Segment Start: Recorded data

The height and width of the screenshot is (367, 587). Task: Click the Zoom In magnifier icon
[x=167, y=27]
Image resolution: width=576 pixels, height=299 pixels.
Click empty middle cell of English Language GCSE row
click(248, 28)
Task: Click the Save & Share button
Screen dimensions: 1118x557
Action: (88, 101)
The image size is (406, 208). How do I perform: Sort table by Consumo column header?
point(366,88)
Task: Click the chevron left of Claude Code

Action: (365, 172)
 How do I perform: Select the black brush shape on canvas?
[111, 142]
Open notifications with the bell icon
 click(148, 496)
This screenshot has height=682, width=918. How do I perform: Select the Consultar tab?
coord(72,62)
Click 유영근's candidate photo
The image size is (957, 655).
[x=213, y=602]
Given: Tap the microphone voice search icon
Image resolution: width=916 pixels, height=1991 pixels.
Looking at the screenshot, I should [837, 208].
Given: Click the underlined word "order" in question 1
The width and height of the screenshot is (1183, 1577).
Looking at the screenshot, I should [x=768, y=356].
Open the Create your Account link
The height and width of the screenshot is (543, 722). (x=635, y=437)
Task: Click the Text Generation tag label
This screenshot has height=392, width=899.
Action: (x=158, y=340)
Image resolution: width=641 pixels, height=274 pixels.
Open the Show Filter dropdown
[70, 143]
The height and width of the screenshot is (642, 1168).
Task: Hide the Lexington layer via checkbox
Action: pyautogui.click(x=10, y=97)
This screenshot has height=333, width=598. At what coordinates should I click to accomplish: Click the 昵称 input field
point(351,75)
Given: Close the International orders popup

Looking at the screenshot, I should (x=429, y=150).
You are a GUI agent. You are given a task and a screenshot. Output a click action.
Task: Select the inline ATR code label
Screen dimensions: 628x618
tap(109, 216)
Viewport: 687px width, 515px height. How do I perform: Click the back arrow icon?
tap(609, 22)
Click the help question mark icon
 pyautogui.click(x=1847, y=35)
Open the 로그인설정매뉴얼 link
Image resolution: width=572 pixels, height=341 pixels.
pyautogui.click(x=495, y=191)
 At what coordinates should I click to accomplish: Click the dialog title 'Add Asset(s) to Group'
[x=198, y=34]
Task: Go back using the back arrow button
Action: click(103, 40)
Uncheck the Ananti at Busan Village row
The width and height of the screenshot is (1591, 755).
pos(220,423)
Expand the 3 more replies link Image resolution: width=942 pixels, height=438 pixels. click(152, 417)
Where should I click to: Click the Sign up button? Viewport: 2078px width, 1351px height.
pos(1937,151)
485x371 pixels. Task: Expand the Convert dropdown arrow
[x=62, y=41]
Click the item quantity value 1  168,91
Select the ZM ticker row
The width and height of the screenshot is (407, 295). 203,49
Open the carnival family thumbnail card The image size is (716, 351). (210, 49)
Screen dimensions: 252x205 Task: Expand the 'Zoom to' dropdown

Segment End: Recorded data

**What you need to do**
Please transcribe only the portion of the material that starts at the line containing "Uncheck the Ananti at Busan Village row" and runs through its last line, inclusive, exactly as given.

**Solution to the problem**
Uncheck the Ananti at Busan Village row
The width and height of the screenshot is (1591, 755).
pos(220,423)
Expand the 3 more replies link Image resolution: width=942 pixels, height=438 pixels. click(152, 417)
Where should I click to: Click the Sign up button? Viewport: 2078px width, 1351px height.
pos(1937,151)
485x371 pixels. Task: Expand the Convert dropdown arrow
[x=62, y=41]
Click the item quantity value 1  168,91
Select the ZM ticker row
The width and height of the screenshot is (407, 295). 203,49
Open the carnival family thumbnail card The image size is (716, 351). (210, 49)
Screen dimensions: 252x205 Task: Expand the 'Zoom to' dropdown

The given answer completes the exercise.